**Stated problem 1:**
Repeat word for word the part of the Primeval passage between "The film was released on January" and "total of $10,597,734.", inclusive.

**Reading passage:**
The film was released on January 12, 2007. It was not screened for critics.

Home media 
The film was released on June 12, 2007 on DVD and Blu-ray.

Reception

Box office 
Primeval was released on January 12, 2007. It grossed $10,597,734 in its North American release adding in $4,693,543 with a total of $15,291,277 worldwide.

The film opened up in fifth place on its opening weekend with $6,792,318 ($6,048,315 if not counting Martin Luther King Day). Its box office results declined by -68.9% by the second weekend of its release. By the time its domestic release closed, it made a total of $10,597,734.

Critical reception 

Primeval received negative reviews. On review aggregator website Rotten Tomatoes, Primeval received an approval rating of 18% based on 56 reviews, and an average rating of 3.46/10. Its consensus reads, "Primeval is a low-quality horror film, which due to the inane political messages does not even qualify as campy fun." On Metacritic, which assigns a normalized rating to reviews, the film has a weighted average score of 35 out of 100, based on 11 critics, indicating "Generally unfavorable reviews".
 
Luke Y. Thompson of The Village Voice gave the film a negative review, writing, "With a little camp this could have been fun, but director Michael Katleman doesn’t play it that way, and even Jürgen Prochnow’s crazed Ahab wannabe is unfortunately understated." Peter Hartlaub from The San Francisco Chronicle stated that the film "almost works as an intentionally stupid action movie", but noted "for every guilty pleasure moment, a failed attempt to inject importance to the plot will shock you back into having a bad time again." A.O. Scott of The New York Times criticized the film's editing, script, and characters. Jon Condit from Dread Central awarded the film a score of 1/5, calling it "a really poor man’s Blood Diamond that just happens to also feature an enormous man-eating crocodile". Condit panned the film's thin characterizations, misleading marketing, and called Purcell "a major miscasting problem". Andrew Smith from Popcorn Pictures rated the film a score of 2/10, writing "The film doesn’t have a clue what it wants to be and switches frequently from generic monster-on-the-loose flick to the dramatic ‘let’s make a statement on Africa’ thriller it clearly has designs on being. Neither works very well."

**Stated problem 2:**
Please reproduce, unchanged, the entries between the lines holding "benne főtt tojással?" and "coord(977,1038)", inclusive, and only those lines.

**Record excerpts:**
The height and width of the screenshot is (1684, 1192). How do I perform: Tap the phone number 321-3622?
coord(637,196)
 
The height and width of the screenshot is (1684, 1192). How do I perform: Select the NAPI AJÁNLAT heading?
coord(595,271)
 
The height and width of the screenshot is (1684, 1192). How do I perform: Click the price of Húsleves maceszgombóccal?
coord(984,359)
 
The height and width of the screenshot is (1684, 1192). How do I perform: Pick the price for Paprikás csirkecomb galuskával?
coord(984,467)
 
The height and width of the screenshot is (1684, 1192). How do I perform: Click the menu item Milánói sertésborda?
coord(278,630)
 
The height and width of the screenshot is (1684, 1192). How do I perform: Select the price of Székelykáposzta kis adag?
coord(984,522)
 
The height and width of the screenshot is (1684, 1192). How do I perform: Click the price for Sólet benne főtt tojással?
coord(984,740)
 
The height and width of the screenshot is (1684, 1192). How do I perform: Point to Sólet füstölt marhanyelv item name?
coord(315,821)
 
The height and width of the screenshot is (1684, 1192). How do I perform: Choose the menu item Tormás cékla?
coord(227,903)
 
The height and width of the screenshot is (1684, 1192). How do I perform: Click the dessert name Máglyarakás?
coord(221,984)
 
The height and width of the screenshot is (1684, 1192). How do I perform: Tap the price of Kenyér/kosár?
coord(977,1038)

* * *

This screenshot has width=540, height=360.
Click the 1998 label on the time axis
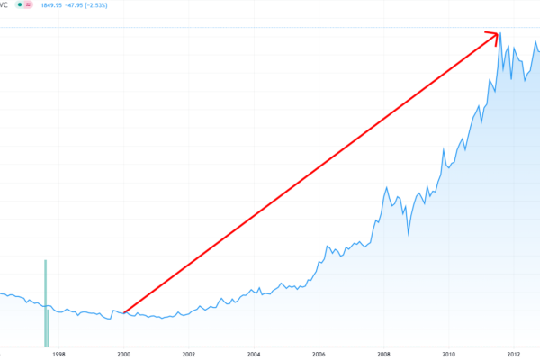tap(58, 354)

* * *

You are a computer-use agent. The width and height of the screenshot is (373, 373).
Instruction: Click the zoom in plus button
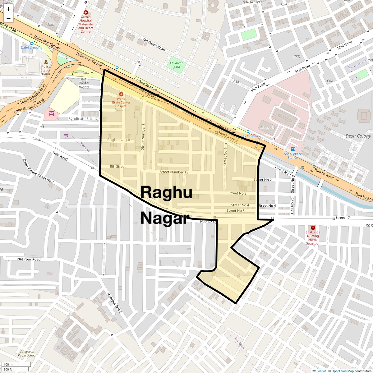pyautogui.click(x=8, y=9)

**Task output 1:**
The film was released on January 12, 2007. It was not screened for critics.

Home media 
The film was released on June 12, 2007 on DVD and Blu-ray.

Reception

Box office 
Primeval was released on January 12, 2007. It grossed $10,597,734 in its North American release adding in $4,693,543 with a total of $15,291,277 worldwide.

The film opened up in fifth place on its opening weekend with $6,792,318 ($6,048,315 if not counting Martin Luther King Day). Its box office results declined by -68.9% by the second weekend of its release. By the time its domestic release closed, it made a total of $10,597,734.

**Task output 2:**
The height and width of the screenshot is (1684, 1192). How do I perform: Click the price for Sólet benne főtt tojással?
coord(984,740)
 
The height and width of the screenshot is (1684, 1192). How do I perform: Point to Sólet füstölt marhanyelv item name?
coord(315,821)
 
The height and width of the screenshot is (1684, 1192). How do I perform: Choose the menu item Tormás cékla?
coord(227,903)
 
The height and width of the screenshot is (1684, 1192). How do I perform: Click the dessert name Máglyarakás?
coord(221,984)
 
The height and width of the screenshot is (1684, 1192). How do I perform: Tap the price of Kenyér/kosár?
coord(977,1038)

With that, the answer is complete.